Fig. 2 is a flow chart of a method of an embodiment of a data transfer method described herein. Although the present application provides method operational steps or apparatus configurations as illustrated in the following examples or figures, more or fewer operational steps or modular units may be included in the methods or apparatus based on conventional or non-inventive efforts. In the case of steps or structures which do not logically have the necessary cause and effect relationship, the execution sequence of the steps or the module structure of the apparatus is not limited to the execution sequence or the module structure described in the embodiments and shown in the drawings of the present application. When the described method or module structure is applied in an actual device or end product, the method or module structure according to the embodiments or shown in the drawings can be executed sequentially or executed in parallel (for example, in a parallel processor or multi-thread processing environment, or even in a distributed processing environment).

Specifically, as shown in fig. 2, a data transmission method provided in an embodiment of the present application may include the following steps:

step 101: the ETC signal receiving antenna receives a data signal sent by the transmitting antenna to the ETC lane system;

specifically, when implemented, the transmitting antenna may periodically or aperiodically transmit wireless data signals, and the transmitted data signals may be received by an on-board electronic tag on a vehicle passing through the ETC lane, so that information of the on-board tag of the passing vehicle may be recognized and then may be transmitted to the ETC lane system via a wired connection or a wireless network connection, so as to be used when the ETC lane system charges.

When the transmitting antenna transmits a data signal to the vehicle-mounted electronic tag passing through the ETC lane, the ETC signal receiving antenna also receives the data signal transmitted by the transmitting antenna. And the ETC signal receiving antenna can record the time of receiving the data signal sent by the transmitting antenna every time so as to determine how long the transmitting antenna does not send data, thereby being used as the basis for judging whether the fault occurs.

Step 102: the ETC signal receiving antenna determines whether the data signal sent by the transmitting antenna is not received within a preset time length;

for example, the predetermined period of time may be set to 10 minutes, and if the ETC signal receiving antenna finds that the time for which the transmitting antenna does not transmit the data signal that can be received by the in-vehicle electronic tag passing through the ETC lane reaches 10 minutes, it may be considered that the transmitting antenna is malfunctioning. Specifically, the ETC signal receiving antenna may be determined according to its own recorded point in time when the transmitting antenna was last received to transmit the data signal.

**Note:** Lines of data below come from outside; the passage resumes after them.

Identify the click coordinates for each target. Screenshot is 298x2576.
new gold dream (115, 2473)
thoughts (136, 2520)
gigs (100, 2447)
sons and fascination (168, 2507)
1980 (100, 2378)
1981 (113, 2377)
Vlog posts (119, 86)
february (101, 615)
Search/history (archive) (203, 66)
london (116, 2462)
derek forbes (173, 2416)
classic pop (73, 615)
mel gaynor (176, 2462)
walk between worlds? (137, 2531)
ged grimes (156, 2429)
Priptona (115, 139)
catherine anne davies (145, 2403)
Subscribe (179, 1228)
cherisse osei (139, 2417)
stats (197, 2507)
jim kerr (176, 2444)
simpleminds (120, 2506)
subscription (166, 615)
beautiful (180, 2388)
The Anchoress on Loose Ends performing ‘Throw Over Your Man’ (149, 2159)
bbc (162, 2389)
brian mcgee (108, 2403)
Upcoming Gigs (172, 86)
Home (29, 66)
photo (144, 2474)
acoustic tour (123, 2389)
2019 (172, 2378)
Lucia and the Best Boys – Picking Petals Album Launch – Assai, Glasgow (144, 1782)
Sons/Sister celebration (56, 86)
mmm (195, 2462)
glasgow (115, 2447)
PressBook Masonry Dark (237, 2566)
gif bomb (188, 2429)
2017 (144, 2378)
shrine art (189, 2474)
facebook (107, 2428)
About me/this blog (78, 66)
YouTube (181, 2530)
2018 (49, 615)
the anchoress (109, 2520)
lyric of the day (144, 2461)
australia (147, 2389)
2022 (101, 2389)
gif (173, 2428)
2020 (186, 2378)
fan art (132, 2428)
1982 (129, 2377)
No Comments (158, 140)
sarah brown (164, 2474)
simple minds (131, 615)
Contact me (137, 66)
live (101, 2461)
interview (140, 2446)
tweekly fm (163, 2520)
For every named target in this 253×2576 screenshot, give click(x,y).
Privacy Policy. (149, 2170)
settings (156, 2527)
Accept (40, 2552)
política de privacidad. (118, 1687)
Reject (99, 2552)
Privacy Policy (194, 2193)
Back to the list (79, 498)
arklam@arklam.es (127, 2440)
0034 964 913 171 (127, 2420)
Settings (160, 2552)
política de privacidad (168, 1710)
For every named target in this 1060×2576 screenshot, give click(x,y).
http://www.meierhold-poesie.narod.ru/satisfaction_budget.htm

Step 103: and under the condition that the data signal transmitted by the transmitting antenna is not received within a preset time, the ETC signal receiving antenna transmits warning information to the ETC lane system, wherein the warning information is used for indicating that the transmitting antenna has faults.

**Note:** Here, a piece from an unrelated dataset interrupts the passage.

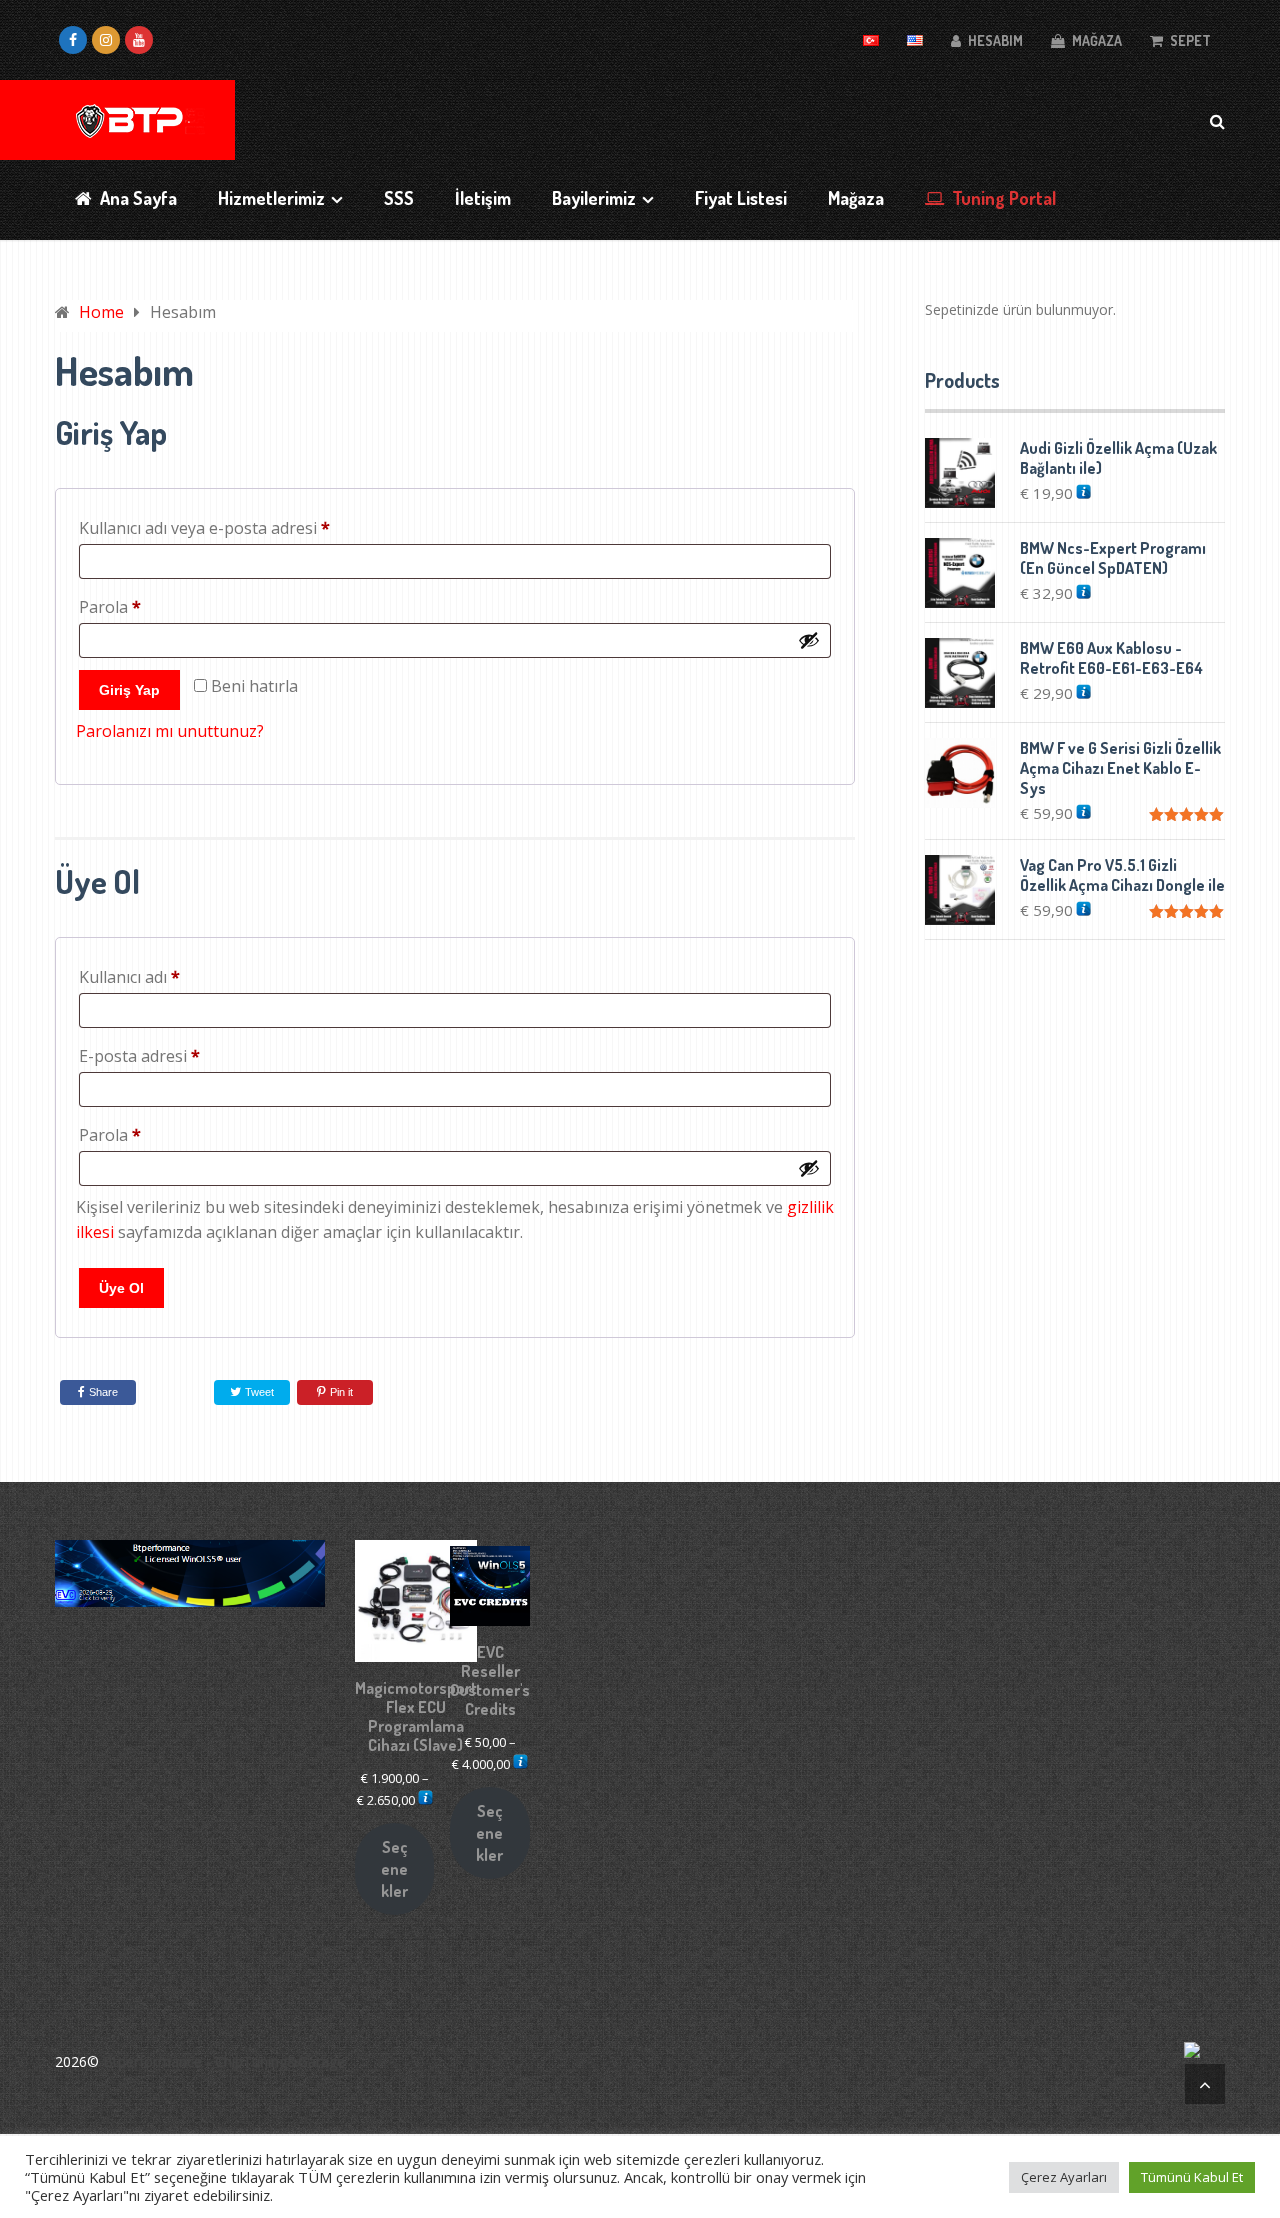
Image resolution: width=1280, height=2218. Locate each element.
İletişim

If the ETC signal receiving antenna finds that the time length of the transmitting antenna which does not transmit the data signal which can be received by the vehicle-mounted electronic tag passing through the ETC lane reaches the preset time length, warning information can be transmitted to the ETC lane system to inform that the transmitting antenna of the ETC lane system has faults. Specifically, the warning message may be predetermined, for example, when the ETC signal receiving antenna is scheduled to transmit 001 to the ETC lane system, it indicates that the transmitting antenna associated with the ETC lane system is faulty, and then the ETC lane system may determine that the transmitting antenna is faulty when the ETC lane system receives 001, and may adopt a corresponding processing measure.

For example, in the case of receiving the warning information transmitted from the ETC signal receiving antenna, the ETC lane system may reset the transmitting antenna, and after resetting the transmitting antenna, the ETC signal receiving antenna may determine whether the data signal transmitted from the reset transmitting antenna is received, and if the ETC signal receiving antenna determines that the data signal transmitted from the reset transmitting antenna is not received, the ETC signal receiving antenna may transmit a determination signal to the ETC lane system again, wherein the determination signal indicates that the transmitting antenna determines that there is a malfunction.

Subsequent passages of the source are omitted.